Pong (Clarence, Jared)
Pong
Authors: Clarence Chiu, Jared Chuang
What is the problem?
We will create a customizable variation of the classic game pong. The game will consist of a multiplayer interactive GUI.
What is the something extra?
The game is customizable in the way that player are able to change the size of their paddle and sensitivity of their paddle (how many units moved). We will also be implementing a more difficult mode where the ball speed gradually gets faster.
What did we learn from doing this?
(This should be written after you have done the work.) What is the bottom-line? Is functional programming suitable for (part-of) the task? Make sure you include the evidence for your claims.
We learned that Haskell and functional programming is especially suitable for games because a player's action is just a function of the old game state to a new game state.

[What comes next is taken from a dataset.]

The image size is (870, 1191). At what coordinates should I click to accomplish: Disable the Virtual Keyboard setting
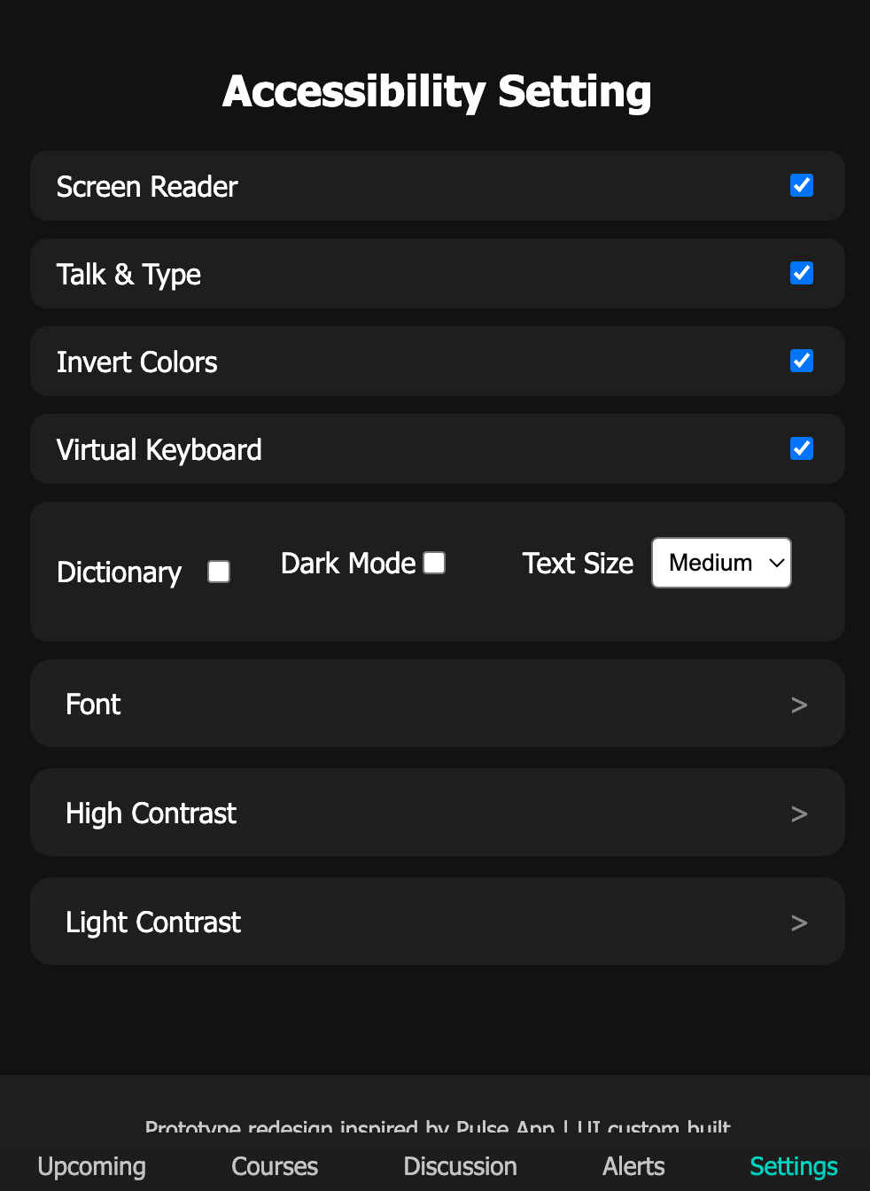[x=801, y=448]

We learned that it is possible to create custom data types and access them almost like in a oop paradigm by using record syntax in Haskell, which automatically creates functions that return the elements of the data type.

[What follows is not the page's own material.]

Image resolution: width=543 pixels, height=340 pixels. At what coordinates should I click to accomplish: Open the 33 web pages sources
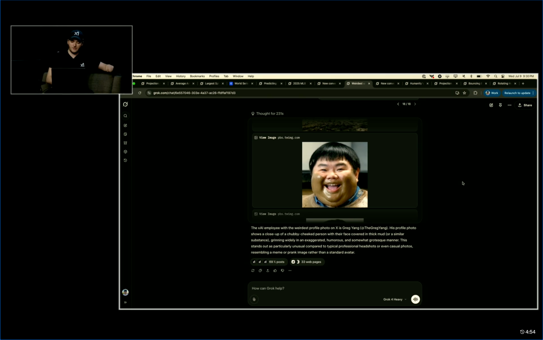click(x=307, y=262)
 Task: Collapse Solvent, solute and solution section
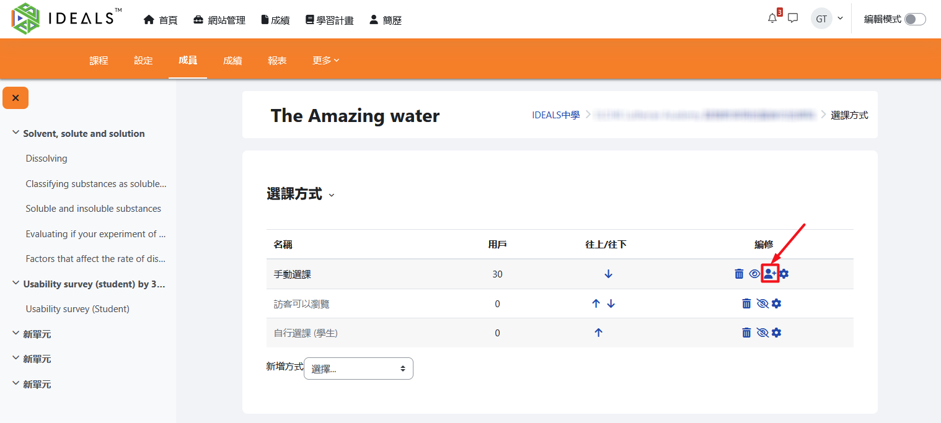(x=15, y=133)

We also learned to implement and install a GUI into our game. The GUI we chose for this project was Gloss. Surprisingly, using gloss was not that difficult and we learned more about function composition and how important the ability is to pass functions into other functions.
Implementing randomization in Haskell is difficult. Especially trying to get a truly random number because given the same generator, it will produce the same random numbers in the same order. So to get a truly random number every time, two random number generators are required. One random generator to produce the first random number. The second would pass the random number produced and actually produce the random number that is wanted.